One of the world’s oldest maps was etched into a clay tablet likely sometime between 1500 and 1300 B.C. And ever since its discovery, during an 1899 excavation in what’s now Iraq, scholars have argued over how to read it. A bit larger than an adult hand, the map shows distances between gates in the wall surrounding the Mesopotamian city of Nippur. But to some archaeologists’ eyes, the locations of structures on the tablet didn’t seem to align with the city’s excavated remains.
Many experts believed the map was simply off—until the 1970s, when University of Chicago archaeologist McGuire Gibson came across aerial photos of Nippur and thought he could pinpoint where the map showed city walls jutting south. When excavations there revealed traces of fortifications, Gibson realized the map’s lines and angles “fit beautifully” with what he was uncovering. Oriented correctly, the map covered the whole city, an area of roughly half a square mile, and it was precise to within 10 percent.

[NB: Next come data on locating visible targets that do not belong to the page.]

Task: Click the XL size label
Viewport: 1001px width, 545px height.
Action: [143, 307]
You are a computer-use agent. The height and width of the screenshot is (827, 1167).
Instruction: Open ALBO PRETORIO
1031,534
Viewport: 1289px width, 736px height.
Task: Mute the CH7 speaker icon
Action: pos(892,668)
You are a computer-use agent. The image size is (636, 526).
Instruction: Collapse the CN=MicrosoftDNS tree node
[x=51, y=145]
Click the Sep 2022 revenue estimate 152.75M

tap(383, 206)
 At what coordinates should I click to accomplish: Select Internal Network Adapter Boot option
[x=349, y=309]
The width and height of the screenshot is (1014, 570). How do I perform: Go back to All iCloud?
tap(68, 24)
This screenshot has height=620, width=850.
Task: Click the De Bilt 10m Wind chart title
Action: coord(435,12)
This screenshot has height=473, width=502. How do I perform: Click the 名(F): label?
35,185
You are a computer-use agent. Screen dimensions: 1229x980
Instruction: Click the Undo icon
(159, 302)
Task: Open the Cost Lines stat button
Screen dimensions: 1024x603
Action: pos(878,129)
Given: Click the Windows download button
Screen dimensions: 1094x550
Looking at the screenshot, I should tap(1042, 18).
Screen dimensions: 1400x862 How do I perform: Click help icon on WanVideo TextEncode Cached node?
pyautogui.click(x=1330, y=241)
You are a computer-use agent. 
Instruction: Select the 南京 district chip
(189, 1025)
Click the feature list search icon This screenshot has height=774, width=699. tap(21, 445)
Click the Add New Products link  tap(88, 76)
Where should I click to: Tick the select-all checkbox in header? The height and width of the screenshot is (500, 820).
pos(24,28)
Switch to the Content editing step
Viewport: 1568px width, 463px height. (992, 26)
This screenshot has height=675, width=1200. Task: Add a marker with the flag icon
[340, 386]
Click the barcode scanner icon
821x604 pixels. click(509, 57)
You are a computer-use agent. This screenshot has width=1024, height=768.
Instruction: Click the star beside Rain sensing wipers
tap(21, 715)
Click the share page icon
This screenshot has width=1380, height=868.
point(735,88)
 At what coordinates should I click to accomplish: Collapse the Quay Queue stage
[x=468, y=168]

No one knows for sure how its creators achieved this level of accuracy—or why, given that ancient people weren’t lugging around stone slabs to navigate. We know Mesopotamians were savvy land surveyors, as other unearthed tablets include detailed renderings of farm fields and housing plots useful for things like tax assessment, says Augusta McMahon, University of Chicago professor of Mesopotamian archaeology and director of the school’s Nippur excavations. But the Nippur tablet covers a far larger area. Its creators likely used rudimentary surveying tools, like knotted ropes and rods, and maybe also a form of trigonometry for calculating angles. But making the map would still have required laborious, incremental measurements and patient tabulation.
One clue to the map’s possible purpose emerged as historians realized that, in the centuries before it was etched, Nippur had been largely abandoned. Then a new line of kings, from a people called the Kassites, took power. According to Johannes Hackl, professor of Assyriology at Germany’s Friedrich Schiller University Jena, where the tablet is held, Mesopotamian rulers felt a “duty to be builders”—and we know the Kassites set about rebuilding parts of Nippur that had crumbled. What you’re looking at might be not just a map but a blueprint: the world’s oldest city plan.